Text passage |
○ ○ ○ ○ ○

The real weakest link in software supply chain security (it’s not open source)
Open source code is both treasure chest and Pandora’s Box. Instead of starting from scratch when building an application or program, software developers can draw from third-party libraries and packages to jump-start development. These shortcuts come with risk though, as packages often contain yet more packages within, and these dependencies could harbor malicious code planted by bad actors, or vulnerabilities that leave your code open to exploitation. The node-ipc malware/protestware incident surfaced in early March and the Lodash and log4j vulnerabilities are more examples from recent memory. According to the 2021 Open Source Security and Risk Analysis report, “An alarming 91% of the codebases contained open source dependencies that had no development activity in the last two years—meaning no code improvements and no security fixes.” 85% of audited codebases contained open source dependencies more than four years out of date.
These unmaintained open source components pose a risk to the company and your end users if vulnerabilities are discovered, but it’s time consuming and unrealistic for developers to vet every bit of third-party code in the codebase. Bluntly, it’s a pain for developers to keep track of all dependencies, keep them up to date, and when vulnerabilities are identified, even more of a pain for security teams to comb the codebase to determine if the vulnerability is even relevant to their code and then apply fixes across multiple repositories.
It’s easy to blame poorly maintained open source projects and make that random person in Nebraska the scapegoat here, but don’t write off third-party code. The alternative is reinventing the wheel every time and is likely to be frustrating for your engineering teams as they work on solving problems they know someone else has fixed already instead of writing new code. So, how do you balance the velocity unlocked by using third-party libraries with the risk posed by unaudited code? The answer is in your vulnerability management process.
1. You lack visibility into your dependencies
You can’t change what you don’t acknowledge. Dr Phil isn’t known for thought leadership on software supply chains, but he has a point here. Let’s imagine it’s December 2021 and you’ve just raised the alarm about the Log4Shell vulnerability. It’s most likely that your security team is now scrambling to figure out if and where you’re using log4j. Security engineers often have to dive into parts of the codebase they’re unfamiliar with because they didn’t write the code themselves, which limits their ability to act quickly. They will likely check the lock files in your repositories for instances of the vulnerable package using your code host’s native search, an IDE, or a tool like grep or Sourcegraph. Dependencies can go many layers deep though, so security engineers need to be careful they don’t miss a vulnerable sub-dependency (referred to as transitive or indirect dependencies).
How to fix it
In an ideal state, your engineering teams have been keeping thorough documentation of the open source software you’re using (also known as a software bill of materials) and updating it whenever they add a new dependency, so you already know if and where you’re using log4j. This isn’t consistently practiced though, so making sure your response team has access to robust code search to scour your repositories efficiently is critical. Some engineering orgs use dependency management software such as Snyk, Sonatype, or GitHub’s Dependabot to proactively alert you when you’re on a vulnerable version.

○ ○ ○ ○ ○

Dataset excerpt |
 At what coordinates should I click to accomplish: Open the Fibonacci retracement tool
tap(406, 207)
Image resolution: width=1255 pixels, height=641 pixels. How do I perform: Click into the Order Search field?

○ ○ ○ ○ ○

What you should do | Please pick up the article on software supply chain security after its last sentence and write the next part. None of the data above is needed here.

Answer for the task |
2. It takes too long to understand if you’re affected by a vulnerability
The next step is to determine if you’re actually using the dangerous code. You might be on a different, safe version of Log4j, or simply not using the affected code within the compromised version. It can be painfully time consuming to confirm if you’re impacted by a third-party vulnerability. In cases where you use the third-party code, but the vulnerability doesn’t affect your codebase, you have a false positive. This is ideal because no patching is required, but it’s hard to have full confidence in a false positive and communicate that confidently to your users and customers.
Again, the teams tasked with mitigation will need to watch out for those pesky transitive dependencies. This might require combing through an open source project’s repository in addition to your own.
How to fix it
The solutions here will be largely the same as those for #1, with thorough code search playing a key role in sweeping your codebase or that of your dependencies for instances of the vulnerable code. Nutanix used Sourcegraph for its Log4Shell management process: “Isn’t it nice, when you can just run a report and say, ‘Here it is’ or ‘Here it isn’t’?” said Jon Kohler, Technical Director of Solution Engineering. Much better than having to say “‘Well, boss, I think we got it all.’”
There’s also a cultural shift you can make: making fixing vulnerabilities an engineering-wide effort instead of the burden of a small team or lone security engineer can exponentially speed up your response time, as in addition to more people tackling the problem, the developers themselves may be able to work faster as they’re more familiar with the parts of the codebase they’re investigating.
3. Mitigation is too time consuming
If you do have exploitable code, you’ll need to upgrade to the next safe version as soon as possible. If doing so is going to introduce breaking changes though, you may need more fine-grained mitigation that refactors the vulnerable code, wherever it’s being used. In either case, this can be a tedious, manual process involving dozens of pull requests across multiple repositories.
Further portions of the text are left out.